A Review of Traditional Business Wire Transfers
These are important questions. But before we dig in, let’s remind ourselves what a traditional business wire transfer looks like. It goes through a number of entities and processes before it’s complete. It goes from your bank to a domestic or international clearing house like SWIFT, through foreign currency exchange and finally to your recipient’s bank. (And the foreign currency exchange might happen at the beginning or the end of the process. You never know.) Every link in that chain is vulnerable to mistakes, failures—and hackers. Hackers put serious effort into getting into systems like these not because they want to mess with your records in particular—they want to mess with a lot of people’s records. They get into big bank, clearing house or FX entity data by discovering a single point of failure in the entire system. That’s what gives them access to the whole thing, including you, and every other customer doing business with them.

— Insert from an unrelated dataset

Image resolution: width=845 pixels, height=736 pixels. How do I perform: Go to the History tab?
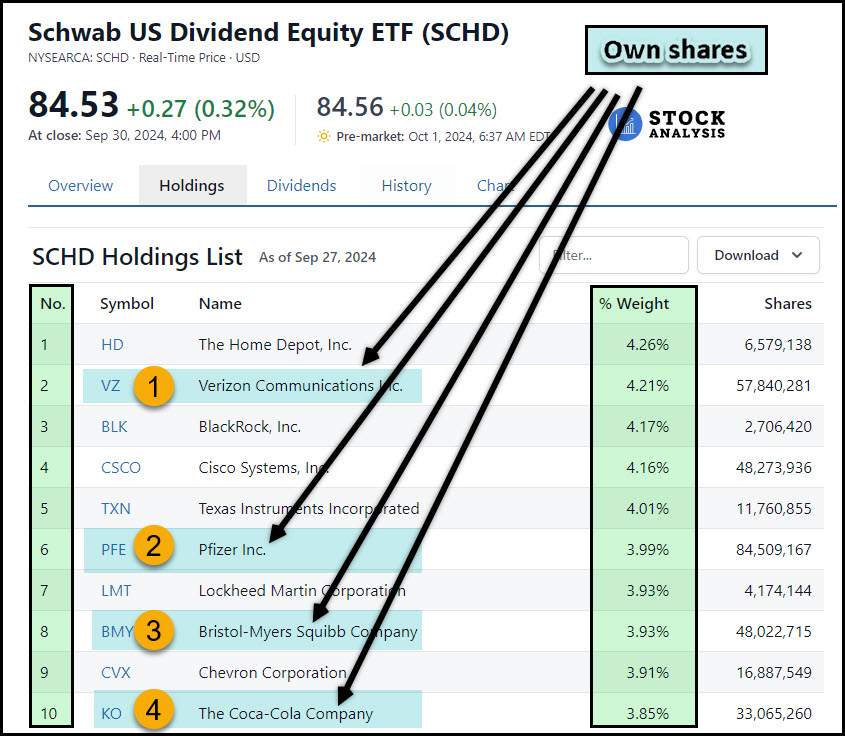(406, 186)
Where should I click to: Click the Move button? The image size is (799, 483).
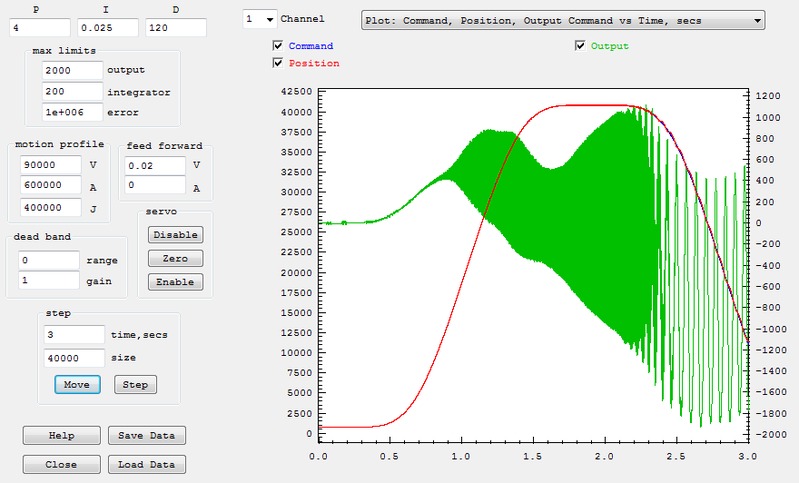[x=77, y=384]
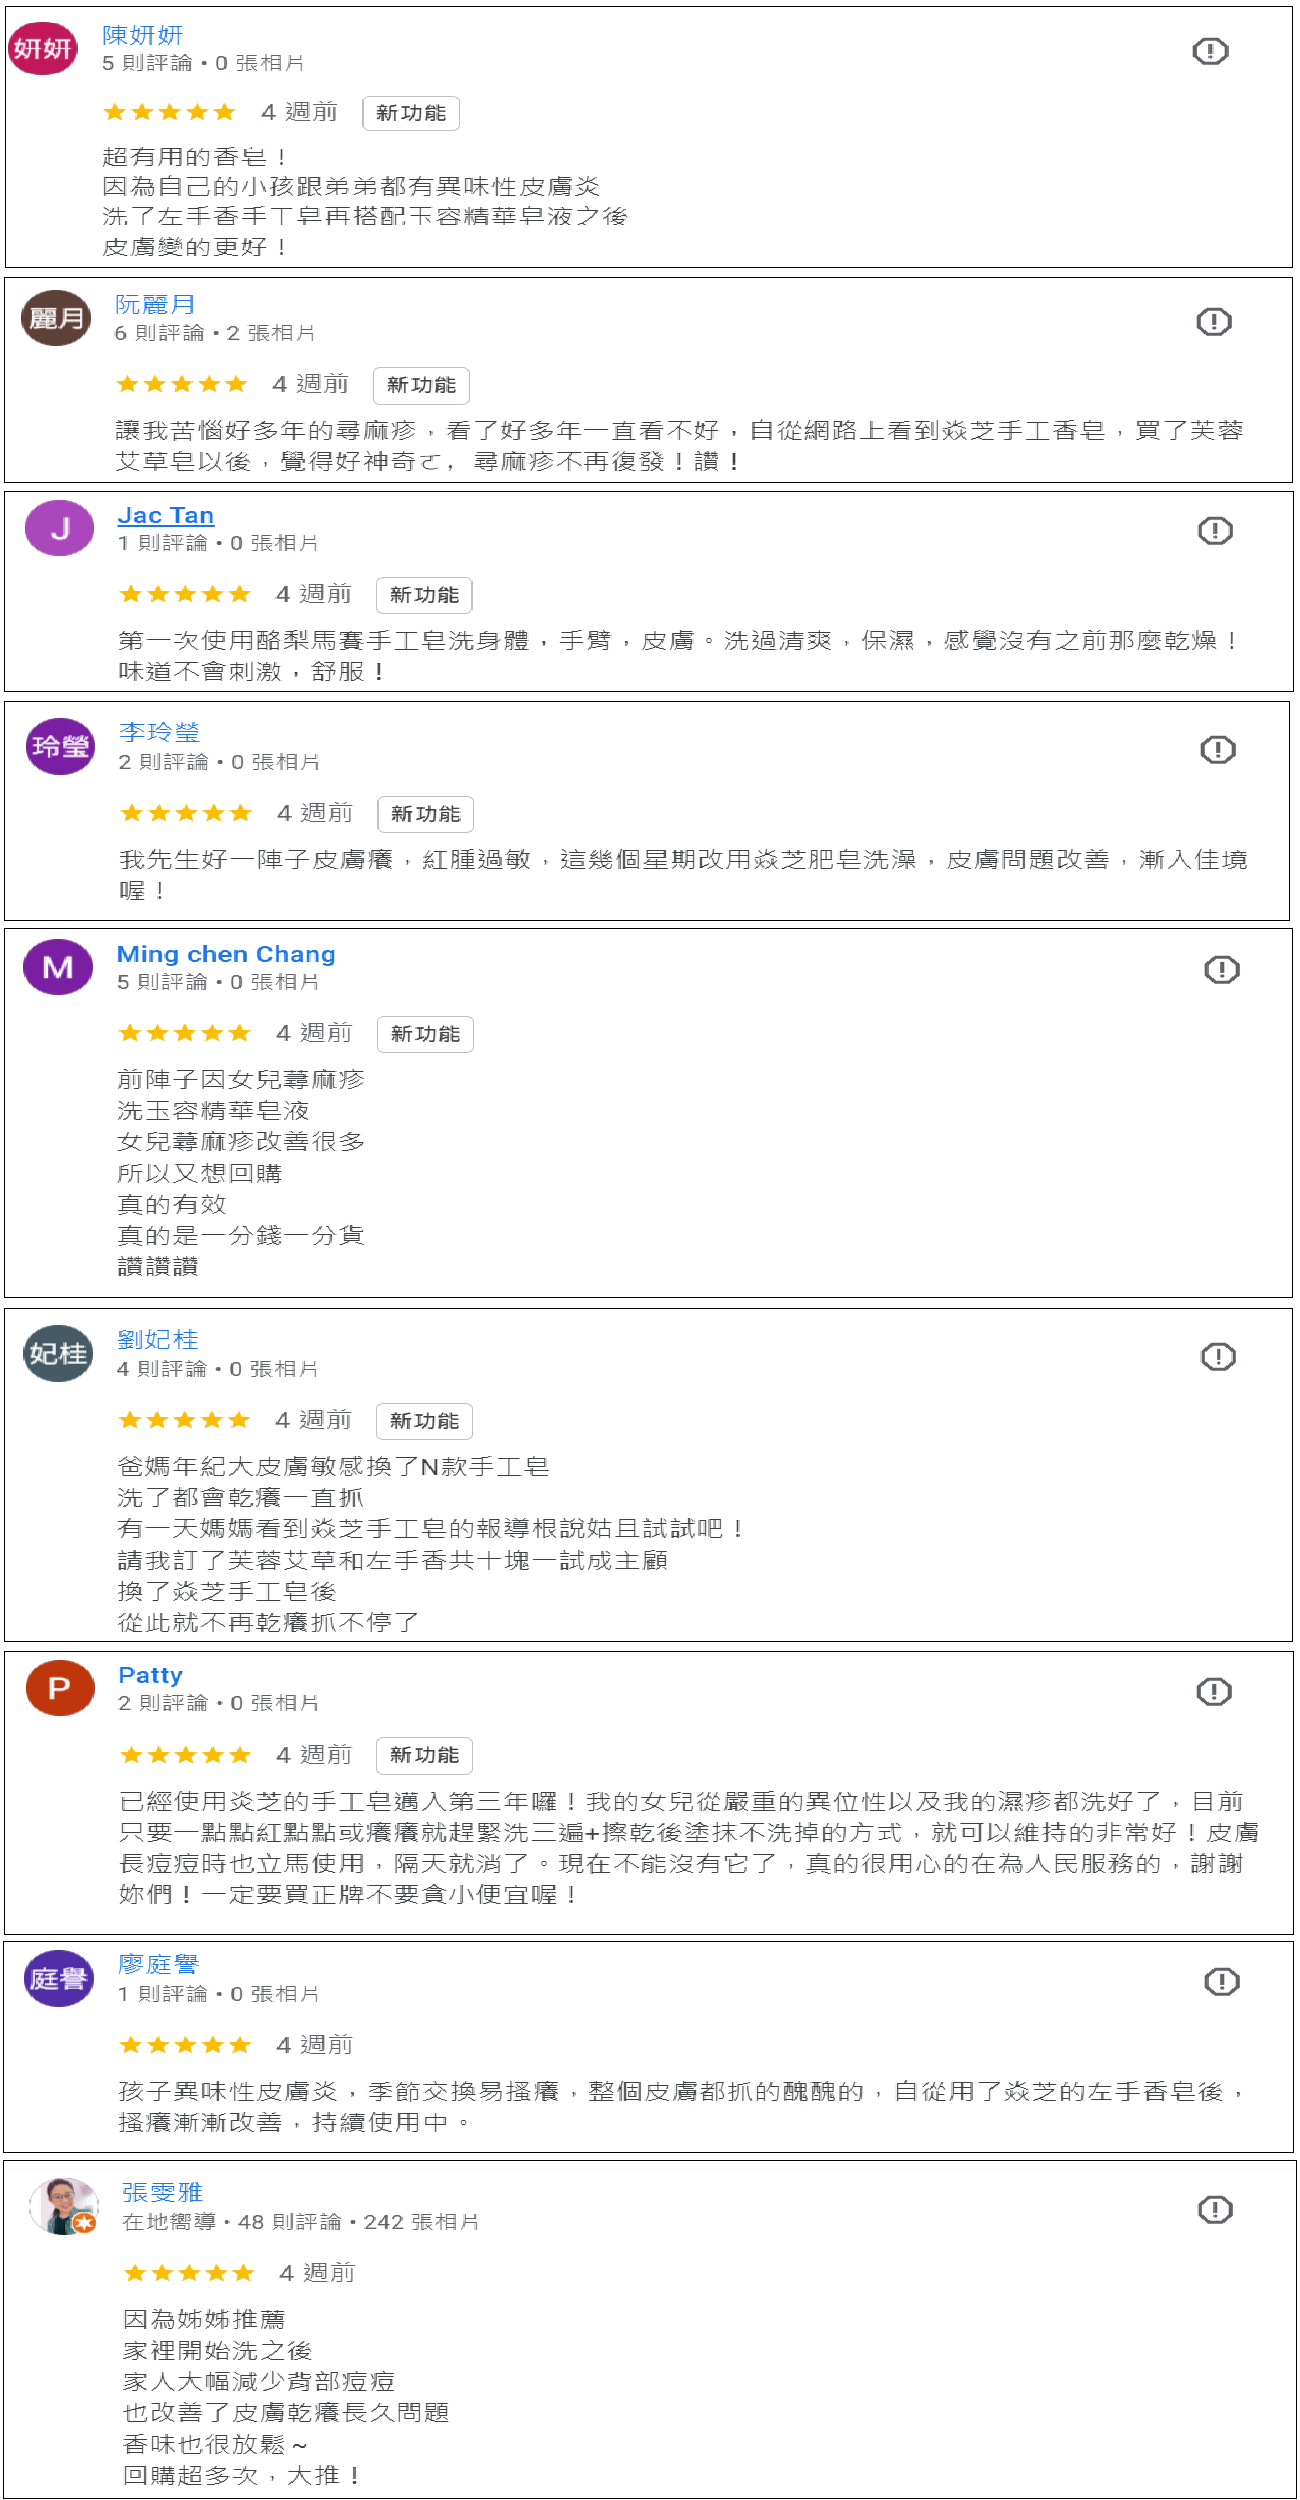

When the inevitable mistake, failure (or hack) happens while you’ve got an international business wire transfer in process, it’s difficult and cumbersome to find out what exactly, how and where it happened. No one single link in the chain has ownership over the whole process.
Blockchain in a Nutshell
So how does this compare with blockchain technology, which can be used to send business wire transfers while bypassing the banks and clearinghouses altogether? Simply put, blockchain allows users to own and trade types of currency digitally—company shares, game tokens, dollars and of course, bitcoins—without the need for a central party to secure the ledger. That might sound like there’s no security if no central party secures the ledger, but the opposite is actually the case.
The simple fact is that engaging in the act of digital trade creates the ledger. The transaction and the record of the transaction—the “block”—happen at the same time. A blockchain is the progression of all these records. To understand who owns what, we simply have to examine the blockchain.

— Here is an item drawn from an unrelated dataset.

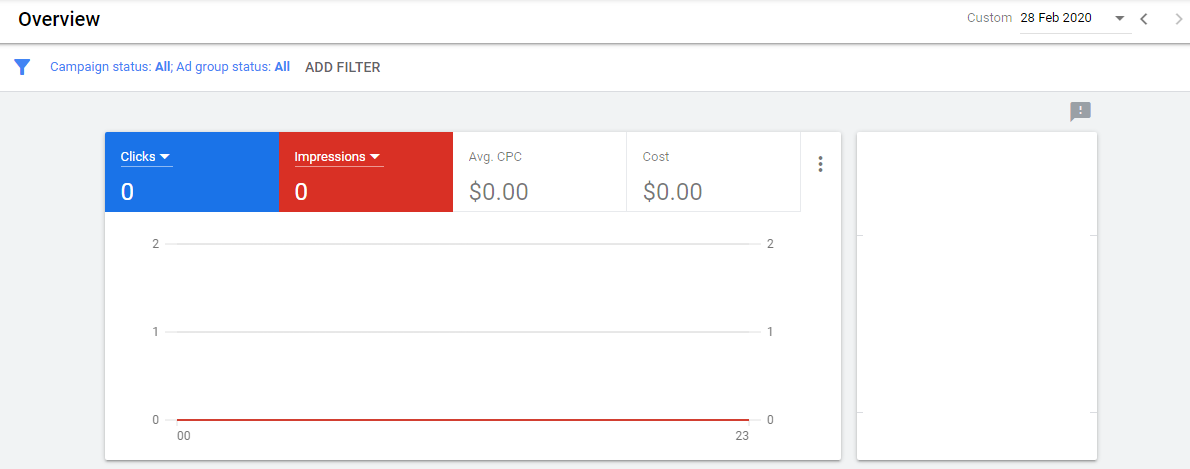Go to the next date range

pos(1178,18)
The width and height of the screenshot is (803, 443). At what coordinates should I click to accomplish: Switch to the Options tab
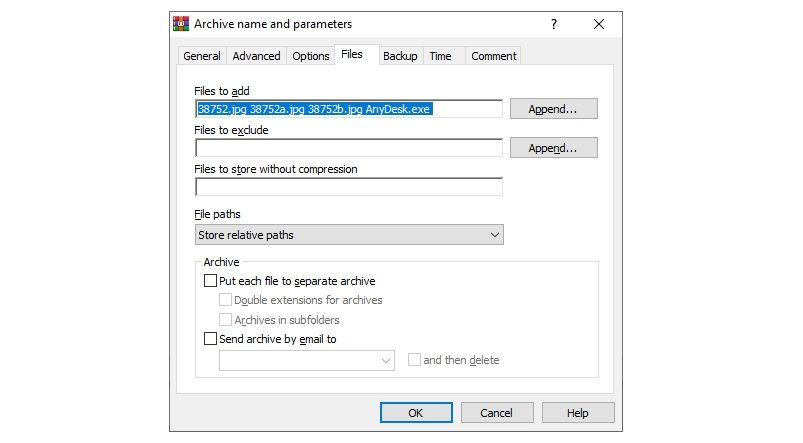(x=310, y=56)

No Central Repository, No Hack Bait
Importantly, the blockchain record is distributed. Recall that the record is created at the time the transaction is and that those transactions can happen anywhere in the world—and they do. Because they happen everywhere, the blockchain lives across many domains and there is no one central repository.

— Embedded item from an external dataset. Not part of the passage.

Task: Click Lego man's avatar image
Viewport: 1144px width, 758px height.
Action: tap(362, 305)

This is an important point about blockchain technology, because the central repository is pay dirt for the hacker. No hacker wants to wreak havoc on a couple of data files here and there. They look for single points of failures into the biggest datasets they can find in order to wreak maximum havoc. Blockchain’s distributed structure means there is no single point of entry, no single point of failure, and no big data lake at the end of the rainbow for hackers—there is very little to gain.
How Transparency Means Security
Another central difference between using traditional bank-to-bank wire transfers and blockchain technology is that blockchain replaces secrets with transparency. Where records of your bank transactions are only accessible by you and your bank (or are supposed to be, anyway), blockchain global business payment records are public. Many copies of the block records in these chains are distributed on servers and domains all over the world. Because knowledge of your transaction is shared by so many, it’s easy to prove that it actually happened. Blockchain has turned the whole idea of data integrity on its head. Instead of putting it under lock and key, blockchain technology keeps it safe by making it known to everyone.